The extent to which these grown men will go to be victors at a 30 year old game of tag can get silly, but that’s where the very best belly laughs originate. One of the best action bits is early in the story when Hogan and Bob corner Chilli and he mounts his escape, Indiana Jones style. It doesn’t go well.
These guys are believable as longtime friends and the actors play exceptionally well off each other. Their poker-faced banter never feels insincere nor forced, and these are people you want to hang out with. This is a bro movie through and through, with women (and their very thinly written characters) taking the back seat. The only female that holds her own (and nearly steals the show) is Isla Fisher as Hogan’s uber-intense wife Anna, in what reminds me of an over-the-top homage to Fisher’s “Wedding Crashers” character.

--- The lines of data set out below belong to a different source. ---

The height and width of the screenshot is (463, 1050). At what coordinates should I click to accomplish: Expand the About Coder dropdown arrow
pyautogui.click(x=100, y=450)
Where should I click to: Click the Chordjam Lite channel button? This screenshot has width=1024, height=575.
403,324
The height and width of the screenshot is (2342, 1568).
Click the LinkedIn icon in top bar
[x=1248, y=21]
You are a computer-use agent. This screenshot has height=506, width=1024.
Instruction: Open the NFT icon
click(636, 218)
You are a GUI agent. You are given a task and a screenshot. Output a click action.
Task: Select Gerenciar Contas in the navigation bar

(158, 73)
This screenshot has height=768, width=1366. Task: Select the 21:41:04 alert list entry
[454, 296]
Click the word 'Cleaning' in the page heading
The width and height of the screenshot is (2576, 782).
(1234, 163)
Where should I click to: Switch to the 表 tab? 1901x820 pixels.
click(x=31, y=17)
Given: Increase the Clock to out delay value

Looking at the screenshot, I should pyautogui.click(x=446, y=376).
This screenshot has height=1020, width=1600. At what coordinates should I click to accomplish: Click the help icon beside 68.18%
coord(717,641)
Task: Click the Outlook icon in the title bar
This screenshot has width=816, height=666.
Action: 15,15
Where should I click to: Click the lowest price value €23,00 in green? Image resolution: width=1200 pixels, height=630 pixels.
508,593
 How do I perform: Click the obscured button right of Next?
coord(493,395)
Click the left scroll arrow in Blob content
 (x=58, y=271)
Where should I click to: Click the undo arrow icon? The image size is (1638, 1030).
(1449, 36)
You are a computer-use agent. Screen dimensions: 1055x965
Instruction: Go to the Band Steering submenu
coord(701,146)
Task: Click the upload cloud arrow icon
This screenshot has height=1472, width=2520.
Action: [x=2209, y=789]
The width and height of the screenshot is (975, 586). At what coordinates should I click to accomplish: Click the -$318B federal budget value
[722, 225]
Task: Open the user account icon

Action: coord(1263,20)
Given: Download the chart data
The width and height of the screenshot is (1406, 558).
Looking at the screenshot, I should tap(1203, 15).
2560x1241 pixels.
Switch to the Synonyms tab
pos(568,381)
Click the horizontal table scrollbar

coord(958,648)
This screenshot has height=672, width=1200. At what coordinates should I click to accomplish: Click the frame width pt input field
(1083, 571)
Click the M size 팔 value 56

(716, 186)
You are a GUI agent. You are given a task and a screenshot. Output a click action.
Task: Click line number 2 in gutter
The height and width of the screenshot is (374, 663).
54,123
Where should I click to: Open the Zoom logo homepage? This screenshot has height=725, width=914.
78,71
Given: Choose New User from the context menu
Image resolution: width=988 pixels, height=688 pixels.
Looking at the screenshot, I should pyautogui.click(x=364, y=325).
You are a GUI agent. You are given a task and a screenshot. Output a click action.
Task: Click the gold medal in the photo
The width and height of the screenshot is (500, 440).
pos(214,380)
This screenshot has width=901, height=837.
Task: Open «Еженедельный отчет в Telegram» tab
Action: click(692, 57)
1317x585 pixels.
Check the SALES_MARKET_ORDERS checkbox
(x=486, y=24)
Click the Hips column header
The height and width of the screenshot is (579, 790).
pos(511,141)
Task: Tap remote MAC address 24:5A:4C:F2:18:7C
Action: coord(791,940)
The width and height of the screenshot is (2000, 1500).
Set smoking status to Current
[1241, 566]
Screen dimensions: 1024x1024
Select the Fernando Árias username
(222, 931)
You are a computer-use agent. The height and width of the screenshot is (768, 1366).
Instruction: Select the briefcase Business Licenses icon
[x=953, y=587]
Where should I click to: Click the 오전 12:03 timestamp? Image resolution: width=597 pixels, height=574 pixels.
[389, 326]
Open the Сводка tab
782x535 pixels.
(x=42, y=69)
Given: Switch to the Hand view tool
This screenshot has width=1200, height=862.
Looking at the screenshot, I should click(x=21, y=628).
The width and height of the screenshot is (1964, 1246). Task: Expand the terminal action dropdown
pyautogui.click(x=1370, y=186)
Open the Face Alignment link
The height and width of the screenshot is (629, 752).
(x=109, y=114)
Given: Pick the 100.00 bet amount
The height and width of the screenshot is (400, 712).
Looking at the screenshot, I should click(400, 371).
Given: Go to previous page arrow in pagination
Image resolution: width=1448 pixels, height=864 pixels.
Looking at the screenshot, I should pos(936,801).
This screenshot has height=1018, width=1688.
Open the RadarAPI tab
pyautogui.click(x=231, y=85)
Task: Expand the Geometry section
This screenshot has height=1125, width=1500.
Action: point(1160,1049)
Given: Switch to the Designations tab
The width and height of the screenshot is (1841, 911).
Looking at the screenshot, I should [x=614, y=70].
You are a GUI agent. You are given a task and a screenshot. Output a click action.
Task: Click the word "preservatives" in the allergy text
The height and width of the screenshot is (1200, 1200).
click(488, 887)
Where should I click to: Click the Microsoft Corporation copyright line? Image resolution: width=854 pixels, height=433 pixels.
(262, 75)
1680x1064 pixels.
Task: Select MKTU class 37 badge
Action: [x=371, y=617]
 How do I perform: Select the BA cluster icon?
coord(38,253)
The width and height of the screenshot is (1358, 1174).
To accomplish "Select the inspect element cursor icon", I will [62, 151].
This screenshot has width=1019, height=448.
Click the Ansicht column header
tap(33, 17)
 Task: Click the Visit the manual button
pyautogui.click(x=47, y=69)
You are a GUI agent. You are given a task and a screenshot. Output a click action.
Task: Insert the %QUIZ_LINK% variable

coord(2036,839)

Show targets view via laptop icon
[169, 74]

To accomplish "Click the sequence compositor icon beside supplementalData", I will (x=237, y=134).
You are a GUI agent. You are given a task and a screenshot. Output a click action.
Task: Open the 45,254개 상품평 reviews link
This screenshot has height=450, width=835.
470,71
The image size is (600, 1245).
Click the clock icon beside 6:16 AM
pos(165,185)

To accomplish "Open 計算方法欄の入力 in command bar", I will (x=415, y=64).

The film becomes repetitive when it rehashes a no-nonsense voiceover (it sails through with flying colors the first time but feels stale but its third overuse), and a few too many jokes are in very poor taste (so much so that the characters themselves reference the fact). Some of the more unpleasant barbs take aim at tragedy (the sudden death of a husband, a potential miscarriage) or are downright gross (including a scene involving a childhood stuffed bear). All of these “jokes” left me with an unshakeable icky feeling. Despite these ill-advised quips, the movie still manages to bring the laughs until the end.
“Tag” is an enjoyable ode to lifelong relationships, a comedy with heart, and one that instills the value of true friendship and reminds us that we’re never too old to play. It’s not destined to become a classic but when it comes to easygoing summertime entertainment, it nearly reaches mindless, fun perfection.